+++ Document extract +++

Imperials are superior, in numbers (not luck, fleet design, skill). While Rebels are struggling to follow up and mistakely taken as superior

This is why everybody is ascribing ulterior motives to your data: we've all (most of us) seen your screeds about the "obvious" superiority of Imperials over Rebels, and these are obviously cherry-picked statistics that you've chosen to support your predetermined position.

Ask yourself this: what drove you to dig up this data and make this post? If anywhere in your answer you talk about how superior one side is to the other or faction imbalance, you're coming into the project with a flawed mindset and validating your audience's skepticism.

Math is valuable, but if you feed any algorithm a flawed or insufficient data set, you're going to get meaningless results. Any experienced player will tell you that a ship is way more than the sum of its parts--especially if you only account for the sum of unsophisticated "parts" like "total dice" and "total hull."

The VSD1's front arc and the MC30S's side arc feature identical dice. The Arquitens has identical side batteries to the Nebulon's front. Would you say these ships are comparable in any way?

No, they play very differently, and are costed very differently, because side arcs are easier to kite with and stay at long range, speed is hugely important for black dice to get into range, strong hull is dramatically devalued by lack of a defensive retrofit, one strong arc is multiplied by having access to a weapons team, a narrow arc is harder to bring to bear but also more vulnerable than a wide arc, etc.

Where do you account for any of these very significant factors in your presentation? And if you don't, how can you draw meaningful holistic conclusions from it about the superiority of one subset of your data vs the other?

TL;DR: This is data, not information or knowledge .

26 minutes ago, Ardaedhel said:

This is why everybody is ascribing ulterior motives to your data: we've all (most of us) seen your screeds about the "obvious" superiority of Imperials over Rebels, and these are obviously cherry-picked statistics that you've chosen to support your predetermined position.

Ask yourself this: what drove you to dig up this data and make this post? If anywhere in your answer you talk about how superior one side is to the other or faction imbalance, you're coming into the project with a flawed mindset and validating your audience's skepticism.

+++ Raw records +++

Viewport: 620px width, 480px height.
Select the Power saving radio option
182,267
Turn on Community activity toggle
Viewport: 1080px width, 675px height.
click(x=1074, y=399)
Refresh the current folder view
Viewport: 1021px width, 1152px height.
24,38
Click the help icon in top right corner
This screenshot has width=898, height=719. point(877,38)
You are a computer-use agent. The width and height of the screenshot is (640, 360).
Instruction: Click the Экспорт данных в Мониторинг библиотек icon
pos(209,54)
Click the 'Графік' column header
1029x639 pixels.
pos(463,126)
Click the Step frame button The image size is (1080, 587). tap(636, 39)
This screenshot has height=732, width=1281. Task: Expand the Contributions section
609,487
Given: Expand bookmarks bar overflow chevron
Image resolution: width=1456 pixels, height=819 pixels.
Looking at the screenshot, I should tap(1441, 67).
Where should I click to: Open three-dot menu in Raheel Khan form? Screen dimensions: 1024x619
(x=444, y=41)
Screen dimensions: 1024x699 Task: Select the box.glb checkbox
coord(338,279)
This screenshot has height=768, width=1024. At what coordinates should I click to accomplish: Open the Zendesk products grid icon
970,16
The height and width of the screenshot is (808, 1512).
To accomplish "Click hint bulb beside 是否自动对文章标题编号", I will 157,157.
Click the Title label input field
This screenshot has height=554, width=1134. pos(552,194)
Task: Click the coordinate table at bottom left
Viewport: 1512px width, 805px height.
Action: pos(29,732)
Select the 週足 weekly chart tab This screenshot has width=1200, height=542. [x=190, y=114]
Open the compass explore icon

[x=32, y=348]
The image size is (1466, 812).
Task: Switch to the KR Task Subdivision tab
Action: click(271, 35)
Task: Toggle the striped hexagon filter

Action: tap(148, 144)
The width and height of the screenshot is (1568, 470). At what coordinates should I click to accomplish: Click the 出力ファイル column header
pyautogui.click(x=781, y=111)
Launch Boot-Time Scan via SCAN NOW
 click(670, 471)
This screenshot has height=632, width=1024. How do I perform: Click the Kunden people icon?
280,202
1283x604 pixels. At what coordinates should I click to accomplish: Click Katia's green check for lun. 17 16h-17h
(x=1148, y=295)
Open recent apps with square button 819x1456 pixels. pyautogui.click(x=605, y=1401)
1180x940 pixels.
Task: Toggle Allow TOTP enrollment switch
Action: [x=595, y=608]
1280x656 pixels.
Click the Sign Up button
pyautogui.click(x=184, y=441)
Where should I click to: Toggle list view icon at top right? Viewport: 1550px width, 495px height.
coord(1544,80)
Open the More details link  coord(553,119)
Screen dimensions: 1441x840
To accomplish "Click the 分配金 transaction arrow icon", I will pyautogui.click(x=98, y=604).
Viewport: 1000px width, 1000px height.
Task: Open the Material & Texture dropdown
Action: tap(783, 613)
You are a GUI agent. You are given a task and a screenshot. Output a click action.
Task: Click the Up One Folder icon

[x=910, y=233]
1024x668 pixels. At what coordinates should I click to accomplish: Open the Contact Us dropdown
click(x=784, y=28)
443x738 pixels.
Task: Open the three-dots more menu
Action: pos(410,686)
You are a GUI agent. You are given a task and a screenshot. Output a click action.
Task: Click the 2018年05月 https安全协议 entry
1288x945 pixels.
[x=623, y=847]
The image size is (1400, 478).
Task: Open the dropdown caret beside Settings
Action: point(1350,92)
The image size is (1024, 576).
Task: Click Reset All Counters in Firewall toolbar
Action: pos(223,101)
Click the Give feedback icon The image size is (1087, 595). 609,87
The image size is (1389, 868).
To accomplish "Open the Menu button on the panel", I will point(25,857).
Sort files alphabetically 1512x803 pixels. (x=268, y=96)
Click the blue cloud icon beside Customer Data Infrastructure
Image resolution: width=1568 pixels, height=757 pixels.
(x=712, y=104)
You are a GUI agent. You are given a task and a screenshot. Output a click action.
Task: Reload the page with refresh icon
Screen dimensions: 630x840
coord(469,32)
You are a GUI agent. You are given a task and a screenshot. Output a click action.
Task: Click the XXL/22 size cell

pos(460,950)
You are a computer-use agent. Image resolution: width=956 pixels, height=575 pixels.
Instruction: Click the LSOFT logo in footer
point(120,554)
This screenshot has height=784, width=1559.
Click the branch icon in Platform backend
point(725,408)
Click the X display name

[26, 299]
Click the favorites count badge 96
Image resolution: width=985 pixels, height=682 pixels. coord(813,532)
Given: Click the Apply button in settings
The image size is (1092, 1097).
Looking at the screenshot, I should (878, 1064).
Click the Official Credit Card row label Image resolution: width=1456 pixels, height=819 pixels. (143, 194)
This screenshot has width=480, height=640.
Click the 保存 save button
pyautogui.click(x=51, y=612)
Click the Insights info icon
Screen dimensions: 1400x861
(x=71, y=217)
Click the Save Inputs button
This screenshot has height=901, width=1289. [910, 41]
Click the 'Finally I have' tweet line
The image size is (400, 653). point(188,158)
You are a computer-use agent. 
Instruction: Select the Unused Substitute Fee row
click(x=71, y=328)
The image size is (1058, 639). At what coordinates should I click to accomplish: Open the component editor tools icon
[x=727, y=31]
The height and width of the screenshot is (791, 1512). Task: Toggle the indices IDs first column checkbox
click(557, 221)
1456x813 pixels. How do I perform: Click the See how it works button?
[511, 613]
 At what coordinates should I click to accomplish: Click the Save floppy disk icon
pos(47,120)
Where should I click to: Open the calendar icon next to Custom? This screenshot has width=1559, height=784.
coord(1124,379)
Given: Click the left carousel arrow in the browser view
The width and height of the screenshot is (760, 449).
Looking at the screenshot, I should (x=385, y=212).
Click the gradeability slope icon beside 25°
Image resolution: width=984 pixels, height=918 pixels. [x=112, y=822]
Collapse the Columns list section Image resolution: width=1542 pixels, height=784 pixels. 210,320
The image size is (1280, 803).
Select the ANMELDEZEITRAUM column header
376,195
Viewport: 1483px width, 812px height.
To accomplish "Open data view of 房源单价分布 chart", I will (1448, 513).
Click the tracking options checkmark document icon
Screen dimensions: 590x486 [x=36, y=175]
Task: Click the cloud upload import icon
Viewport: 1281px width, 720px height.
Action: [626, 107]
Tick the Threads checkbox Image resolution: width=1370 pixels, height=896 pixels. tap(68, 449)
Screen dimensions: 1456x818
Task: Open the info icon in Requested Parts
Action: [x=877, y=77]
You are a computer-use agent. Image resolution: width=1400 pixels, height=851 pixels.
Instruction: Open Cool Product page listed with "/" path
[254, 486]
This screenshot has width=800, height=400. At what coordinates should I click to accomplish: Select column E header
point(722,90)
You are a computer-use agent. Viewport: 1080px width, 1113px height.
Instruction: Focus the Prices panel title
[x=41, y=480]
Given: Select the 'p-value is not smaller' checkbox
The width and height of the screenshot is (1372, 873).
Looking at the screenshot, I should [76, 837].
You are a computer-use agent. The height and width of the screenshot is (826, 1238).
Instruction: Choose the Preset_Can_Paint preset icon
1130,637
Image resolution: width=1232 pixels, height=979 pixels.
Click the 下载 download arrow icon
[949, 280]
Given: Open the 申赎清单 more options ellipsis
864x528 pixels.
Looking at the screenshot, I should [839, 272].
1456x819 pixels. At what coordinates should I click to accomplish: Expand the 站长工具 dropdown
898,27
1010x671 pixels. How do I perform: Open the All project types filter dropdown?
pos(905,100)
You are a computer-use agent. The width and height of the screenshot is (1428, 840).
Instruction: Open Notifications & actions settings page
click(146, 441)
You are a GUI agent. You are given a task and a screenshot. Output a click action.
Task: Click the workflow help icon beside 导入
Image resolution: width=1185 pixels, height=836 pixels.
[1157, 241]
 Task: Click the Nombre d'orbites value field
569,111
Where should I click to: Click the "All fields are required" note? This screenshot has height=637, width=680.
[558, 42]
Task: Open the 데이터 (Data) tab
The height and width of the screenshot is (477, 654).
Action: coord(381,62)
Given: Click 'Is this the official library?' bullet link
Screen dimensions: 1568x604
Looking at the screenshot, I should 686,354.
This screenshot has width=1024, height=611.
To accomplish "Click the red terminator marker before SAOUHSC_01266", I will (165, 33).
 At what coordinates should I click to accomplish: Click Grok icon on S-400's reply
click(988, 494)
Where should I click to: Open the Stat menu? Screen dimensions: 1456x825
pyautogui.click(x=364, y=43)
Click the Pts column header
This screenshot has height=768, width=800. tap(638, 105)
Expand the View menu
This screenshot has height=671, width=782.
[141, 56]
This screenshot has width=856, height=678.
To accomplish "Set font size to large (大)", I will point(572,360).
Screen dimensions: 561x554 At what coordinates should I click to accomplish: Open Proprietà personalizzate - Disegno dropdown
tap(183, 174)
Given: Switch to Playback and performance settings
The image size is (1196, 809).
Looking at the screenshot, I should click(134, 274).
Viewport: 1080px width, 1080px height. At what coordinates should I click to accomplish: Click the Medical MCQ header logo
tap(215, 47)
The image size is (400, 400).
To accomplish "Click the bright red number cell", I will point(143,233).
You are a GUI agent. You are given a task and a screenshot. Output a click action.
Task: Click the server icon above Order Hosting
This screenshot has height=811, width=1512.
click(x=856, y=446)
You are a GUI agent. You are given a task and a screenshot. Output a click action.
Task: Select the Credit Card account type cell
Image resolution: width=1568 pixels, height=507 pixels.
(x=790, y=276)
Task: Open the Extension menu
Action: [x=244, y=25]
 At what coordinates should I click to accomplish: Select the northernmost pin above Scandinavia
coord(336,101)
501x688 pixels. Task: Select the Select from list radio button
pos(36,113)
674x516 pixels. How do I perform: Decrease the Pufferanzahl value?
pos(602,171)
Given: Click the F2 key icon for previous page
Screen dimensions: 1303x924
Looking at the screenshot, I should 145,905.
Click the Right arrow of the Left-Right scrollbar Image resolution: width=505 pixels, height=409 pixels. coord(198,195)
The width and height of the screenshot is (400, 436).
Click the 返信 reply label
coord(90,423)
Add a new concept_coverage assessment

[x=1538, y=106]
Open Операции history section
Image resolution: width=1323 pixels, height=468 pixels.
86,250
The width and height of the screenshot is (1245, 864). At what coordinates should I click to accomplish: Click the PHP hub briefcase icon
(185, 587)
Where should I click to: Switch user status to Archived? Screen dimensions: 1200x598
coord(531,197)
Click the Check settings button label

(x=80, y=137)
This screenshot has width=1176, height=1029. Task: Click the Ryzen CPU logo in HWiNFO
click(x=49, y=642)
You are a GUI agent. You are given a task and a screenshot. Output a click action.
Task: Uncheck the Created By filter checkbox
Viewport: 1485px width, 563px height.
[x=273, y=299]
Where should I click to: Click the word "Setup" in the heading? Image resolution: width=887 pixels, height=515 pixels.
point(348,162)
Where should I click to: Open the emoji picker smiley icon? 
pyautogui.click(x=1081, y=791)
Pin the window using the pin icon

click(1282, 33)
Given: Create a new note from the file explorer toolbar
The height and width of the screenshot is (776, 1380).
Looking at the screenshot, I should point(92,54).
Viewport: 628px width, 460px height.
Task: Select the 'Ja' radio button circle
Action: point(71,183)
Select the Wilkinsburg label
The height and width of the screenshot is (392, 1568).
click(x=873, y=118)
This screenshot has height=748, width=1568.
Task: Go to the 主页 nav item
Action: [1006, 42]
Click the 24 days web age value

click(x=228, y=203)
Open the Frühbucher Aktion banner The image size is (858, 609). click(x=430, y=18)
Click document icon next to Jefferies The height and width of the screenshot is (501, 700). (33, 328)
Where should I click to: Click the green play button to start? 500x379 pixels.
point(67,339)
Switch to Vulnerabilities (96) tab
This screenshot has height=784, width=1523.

+++

▶ Given problem 1: In the forum post on Imperial and Rebel fleet statistics, retype the passage from "Where do you" to "vs the other?".
▶ Given problem 2: Render this sentence from the forum post on Imperial and Rebel fleet statistics into Spanish: "Math is valuable, but if you feed any algorithm a flawed or insufficient data set, you're going to get meaningless results."
▶ Given problem 3: Write what follows the last sentence of the forum post on Imperial and Rebel fleet statistics.

▶ Right answer 1:
Where do you account for any of these very significant factors in your presentation? And if you don't, how can you draw meaningful holistic conclusions from it about the superiority of one subset of your data vs the other?

▶ Right answer 2: Las matemáticas son valiosas, pero si le das a cualquier algoritmo un conjunto de datos defectuoso o insuficiente, vas a obtener resultados sin sentido.

▶ Right answer 3:
Math is valuable, but if you feed any algorithm a flawed or insufficient data set, you're going to get meaningless results. Any experienced player will tell you that a ship is way more than the sum of its parts--especially if you only account for the sum of unsophisticated "parts" like "total dice" and "total hull."

The VSD1's front arc and the MC30S's side arc feature identical dice. The Arquitens has identical side batteries to the Nebulon's front. Would you say these ships are comparable in any way?

No, they play very differently, and are costed very differently, because side arcs are easier to kite with and stay at long range, speed is hugely important for black dice to get into range, strong hull is dramatically devalued by lack of a defensive retrofit, one strong arc is multiplied by having access to a weapons team, a narrow arc is harder to bring to bear but also more vulnerable than a wide arc, etc.

Where do you account for any of these very significant factors in your presentation? And if you don't, how can you draw meaningful holistic conclusions from it about the superiority of one subset of your data vs the other?

TL;DR: This is data, not information or knowledge .

Slow clap....

I'm sure someone has pointed it out but just in case not. Han is not 27 points he is 26

9 hours ago, Ardaedhel said:

The VSD1's front arc and the MC30S's side arc feature identical dice.

The VSD features 1 more dice from its front hull than the MC30 from its side hull. Maybe we seem to need this more than we want to admit. To search the propper data when posting against/in favor of a thread so we avoid making up numbers that will eventually create false statements in missinformed people.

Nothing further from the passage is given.